►
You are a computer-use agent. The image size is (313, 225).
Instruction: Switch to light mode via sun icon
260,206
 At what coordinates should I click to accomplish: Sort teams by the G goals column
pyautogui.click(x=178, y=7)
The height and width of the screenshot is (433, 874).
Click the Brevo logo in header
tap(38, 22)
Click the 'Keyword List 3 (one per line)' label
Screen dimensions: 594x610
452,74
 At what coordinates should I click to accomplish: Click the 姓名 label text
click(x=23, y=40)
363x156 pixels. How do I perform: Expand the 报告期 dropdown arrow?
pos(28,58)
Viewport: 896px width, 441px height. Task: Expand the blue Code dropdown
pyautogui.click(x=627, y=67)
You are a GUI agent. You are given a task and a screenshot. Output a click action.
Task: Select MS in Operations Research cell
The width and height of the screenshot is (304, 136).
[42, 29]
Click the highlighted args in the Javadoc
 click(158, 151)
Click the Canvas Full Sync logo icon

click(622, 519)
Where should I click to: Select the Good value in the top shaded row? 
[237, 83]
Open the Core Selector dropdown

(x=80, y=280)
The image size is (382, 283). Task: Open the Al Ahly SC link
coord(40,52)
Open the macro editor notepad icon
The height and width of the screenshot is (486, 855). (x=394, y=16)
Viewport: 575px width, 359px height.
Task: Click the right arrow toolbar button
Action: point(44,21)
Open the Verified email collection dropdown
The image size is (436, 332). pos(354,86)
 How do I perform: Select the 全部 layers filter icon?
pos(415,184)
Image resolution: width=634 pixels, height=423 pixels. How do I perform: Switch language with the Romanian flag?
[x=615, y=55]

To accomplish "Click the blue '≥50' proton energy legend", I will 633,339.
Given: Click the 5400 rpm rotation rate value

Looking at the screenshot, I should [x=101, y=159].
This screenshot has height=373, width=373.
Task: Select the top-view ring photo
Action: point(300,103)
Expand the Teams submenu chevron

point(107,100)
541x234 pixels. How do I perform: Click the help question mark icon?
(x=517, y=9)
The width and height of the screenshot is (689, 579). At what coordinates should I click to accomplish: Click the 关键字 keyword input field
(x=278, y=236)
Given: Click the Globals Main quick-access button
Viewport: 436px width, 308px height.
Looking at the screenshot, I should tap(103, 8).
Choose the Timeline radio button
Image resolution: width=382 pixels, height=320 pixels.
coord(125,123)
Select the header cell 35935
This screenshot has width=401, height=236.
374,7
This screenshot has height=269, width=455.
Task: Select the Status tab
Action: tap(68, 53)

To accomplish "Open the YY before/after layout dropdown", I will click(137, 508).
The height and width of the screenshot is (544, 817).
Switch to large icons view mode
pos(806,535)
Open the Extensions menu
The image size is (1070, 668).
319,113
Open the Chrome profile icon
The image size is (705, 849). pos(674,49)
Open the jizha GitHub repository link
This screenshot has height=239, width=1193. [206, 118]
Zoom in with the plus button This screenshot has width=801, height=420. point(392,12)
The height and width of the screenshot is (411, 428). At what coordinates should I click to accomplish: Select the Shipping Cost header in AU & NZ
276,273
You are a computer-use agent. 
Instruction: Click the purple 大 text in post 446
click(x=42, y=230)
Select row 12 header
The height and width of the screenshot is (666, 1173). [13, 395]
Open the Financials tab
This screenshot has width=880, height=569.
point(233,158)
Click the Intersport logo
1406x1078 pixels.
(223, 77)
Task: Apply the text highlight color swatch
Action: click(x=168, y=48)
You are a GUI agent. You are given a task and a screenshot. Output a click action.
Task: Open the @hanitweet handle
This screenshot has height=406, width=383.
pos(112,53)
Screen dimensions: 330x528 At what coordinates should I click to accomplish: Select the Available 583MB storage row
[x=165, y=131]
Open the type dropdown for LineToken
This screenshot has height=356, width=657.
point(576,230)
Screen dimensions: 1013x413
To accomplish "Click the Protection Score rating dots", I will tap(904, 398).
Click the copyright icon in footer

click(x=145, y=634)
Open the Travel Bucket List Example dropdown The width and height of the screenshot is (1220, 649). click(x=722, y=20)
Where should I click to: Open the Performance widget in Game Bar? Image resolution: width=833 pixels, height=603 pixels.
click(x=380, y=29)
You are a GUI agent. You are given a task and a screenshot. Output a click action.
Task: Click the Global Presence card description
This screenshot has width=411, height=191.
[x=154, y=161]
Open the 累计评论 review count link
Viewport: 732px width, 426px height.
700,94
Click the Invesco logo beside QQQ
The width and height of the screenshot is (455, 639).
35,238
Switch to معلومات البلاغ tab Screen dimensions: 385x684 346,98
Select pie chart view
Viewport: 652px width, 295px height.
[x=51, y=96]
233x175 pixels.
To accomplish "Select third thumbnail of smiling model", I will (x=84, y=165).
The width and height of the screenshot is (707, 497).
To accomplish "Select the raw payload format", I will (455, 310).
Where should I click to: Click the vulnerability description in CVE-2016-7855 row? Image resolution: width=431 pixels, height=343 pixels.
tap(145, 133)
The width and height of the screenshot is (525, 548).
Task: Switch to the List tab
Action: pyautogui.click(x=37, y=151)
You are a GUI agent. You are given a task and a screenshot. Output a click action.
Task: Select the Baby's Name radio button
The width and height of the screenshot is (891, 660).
◄
Lines with the string "radio" in the data above: say how many there are, giving the number alone.

2